> [CONSIGNA] Reproduce todos los registros que siguen, línea por línea y sin modificar nada.

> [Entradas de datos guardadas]
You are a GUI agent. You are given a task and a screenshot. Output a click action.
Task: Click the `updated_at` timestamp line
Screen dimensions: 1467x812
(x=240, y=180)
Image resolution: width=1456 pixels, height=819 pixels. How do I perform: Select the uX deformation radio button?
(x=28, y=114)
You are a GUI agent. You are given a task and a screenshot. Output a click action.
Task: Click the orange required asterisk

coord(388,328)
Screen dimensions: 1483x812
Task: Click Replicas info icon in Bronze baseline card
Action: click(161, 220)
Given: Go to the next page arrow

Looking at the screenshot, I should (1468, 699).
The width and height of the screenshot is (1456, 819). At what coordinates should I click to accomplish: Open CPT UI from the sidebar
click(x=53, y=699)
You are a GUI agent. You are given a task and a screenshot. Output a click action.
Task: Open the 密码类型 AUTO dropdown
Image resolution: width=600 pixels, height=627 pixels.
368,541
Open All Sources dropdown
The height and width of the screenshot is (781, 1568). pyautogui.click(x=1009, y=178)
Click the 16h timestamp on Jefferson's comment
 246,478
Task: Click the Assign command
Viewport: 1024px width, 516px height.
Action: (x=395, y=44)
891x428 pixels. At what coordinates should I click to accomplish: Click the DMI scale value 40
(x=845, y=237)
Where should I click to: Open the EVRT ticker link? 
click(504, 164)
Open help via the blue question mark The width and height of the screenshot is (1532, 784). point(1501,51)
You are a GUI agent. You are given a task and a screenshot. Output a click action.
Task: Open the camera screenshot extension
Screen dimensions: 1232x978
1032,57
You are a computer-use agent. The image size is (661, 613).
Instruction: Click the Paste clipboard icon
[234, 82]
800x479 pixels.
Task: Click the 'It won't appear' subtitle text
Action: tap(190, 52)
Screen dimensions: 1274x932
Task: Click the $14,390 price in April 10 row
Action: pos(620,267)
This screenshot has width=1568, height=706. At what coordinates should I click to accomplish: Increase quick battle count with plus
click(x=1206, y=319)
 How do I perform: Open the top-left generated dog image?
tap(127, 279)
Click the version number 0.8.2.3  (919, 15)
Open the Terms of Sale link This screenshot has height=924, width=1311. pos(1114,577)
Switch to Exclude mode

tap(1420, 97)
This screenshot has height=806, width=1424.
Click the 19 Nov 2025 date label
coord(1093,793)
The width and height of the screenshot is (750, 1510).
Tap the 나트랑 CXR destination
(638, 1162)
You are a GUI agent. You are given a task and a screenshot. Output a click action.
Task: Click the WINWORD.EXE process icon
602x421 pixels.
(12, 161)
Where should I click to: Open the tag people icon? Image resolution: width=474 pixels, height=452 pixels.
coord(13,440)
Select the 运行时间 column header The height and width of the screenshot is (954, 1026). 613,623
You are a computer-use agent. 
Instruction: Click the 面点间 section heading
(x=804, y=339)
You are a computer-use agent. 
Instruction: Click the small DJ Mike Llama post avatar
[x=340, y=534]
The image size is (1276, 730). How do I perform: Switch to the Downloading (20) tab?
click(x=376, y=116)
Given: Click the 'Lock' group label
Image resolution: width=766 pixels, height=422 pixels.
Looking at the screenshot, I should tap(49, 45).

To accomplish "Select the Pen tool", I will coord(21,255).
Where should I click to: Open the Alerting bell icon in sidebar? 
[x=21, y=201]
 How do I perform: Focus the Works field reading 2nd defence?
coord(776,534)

> [RESPUESTA]
You are a GUI agent. You are given a task and a screenshot. Output a click action.
Task: Click the `updated_at` timestamp line
Screen dimensions: 1467x812
(x=240, y=180)
Image resolution: width=1456 pixels, height=819 pixels. How do I perform: Select the uX deformation radio button?
(x=28, y=114)
You are a GUI agent. You are given a task and a screenshot. Output a click action.
Task: Click the orange required asterisk

coord(388,328)
Screen dimensions: 1483x812
Task: Click Replicas info icon in Bronze baseline card
Action: click(161, 220)
Given: Go to the next page arrow

Looking at the screenshot, I should (1468, 699).
The width and height of the screenshot is (1456, 819). At what coordinates should I click to accomplish: Open CPT UI from the sidebar
click(x=53, y=699)
You are a GUI agent. You are given a task and a screenshot. Output a click action.
Task: Open the 密码类型 AUTO dropdown
Image resolution: width=600 pixels, height=627 pixels.
368,541
Open All Sources dropdown
The height and width of the screenshot is (781, 1568). pyautogui.click(x=1009, y=178)
Click the 16h timestamp on Jefferson's comment
 246,478
Task: Click the Assign command
Viewport: 1024px width, 516px height.
Action: (x=395, y=44)
891x428 pixels. At what coordinates should I click to accomplish: Click the DMI scale value 40
(x=845, y=237)
Where should I click to: Open the EVRT ticker link? 
click(504, 164)
Open help via the blue question mark The width and height of the screenshot is (1532, 784). point(1501,51)
You are a GUI agent. You are given a task and a screenshot. Output a click action.
Task: Open the camera screenshot extension
Screen dimensions: 1232x978
1032,57
You are a computer-use agent. The image size is (661, 613).
Instruction: Click the Paste clipboard icon
[234, 82]
800x479 pixels.
Task: Click the 'It won't appear' subtitle text
Action: tap(190, 52)
Screen dimensions: 1274x932
Task: Click the $14,390 price in April 10 row
Action: pos(620,267)
This screenshot has width=1568, height=706. At what coordinates should I click to accomplish: Increase quick battle count with plus
click(x=1206, y=319)
 How do I perform: Open the top-left generated dog image?
tap(127, 279)
Click the version number 0.8.2.3  (919, 15)
Open the Terms of Sale link This screenshot has height=924, width=1311. pos(1114,577)
Switch to Exclude mode

tap(1420, 97)
This screenshot has height=806, width=1424.
Click the 19 Nov 2025 date label
coord(1093,793)
The width and height of the screenshot is (750, 1510).
Tap the 나트랑 CXR destination
(638, 1162)
You are a GUI agent. You are given a task and a screenshot. Output a click action.
Task: Click the WINWORD.EXE process icon
602x421 pixels.
(12, 161)
Where should I click to: Open the tag people icon? Image resolution: width=474 pixels, height=452 pixels.
coord(13,440)
Select the 运行时间 column header The height and width of the screenshot is (954, 1026). 613,623
You are a computer-use agent. 
Instruction: Click the 面点间 section heading
(x=804, y=339)
You are a computer-use agent. 
Instruction: Click the small DJ Mike Llama post avatar
[x=340, y=534]
The image size is (1276, 730). How do I perform: Switch to the Downloading (20) tab?
click(x=376, y=116)
Given: Click the 'Lock' group label
Image resolution: width=766 pixels, height=422 pixels.
Looking at the screenshot, I should tap(49, 45).

To accomplish "Select the Pen tool", I will coord(21,255).
Where should I click to: Open the Alerting bell icon in sidebar? 
[x=21, y=201]
 How do I perform: Focus the Works field reading 2nd defence?
coord(776,534)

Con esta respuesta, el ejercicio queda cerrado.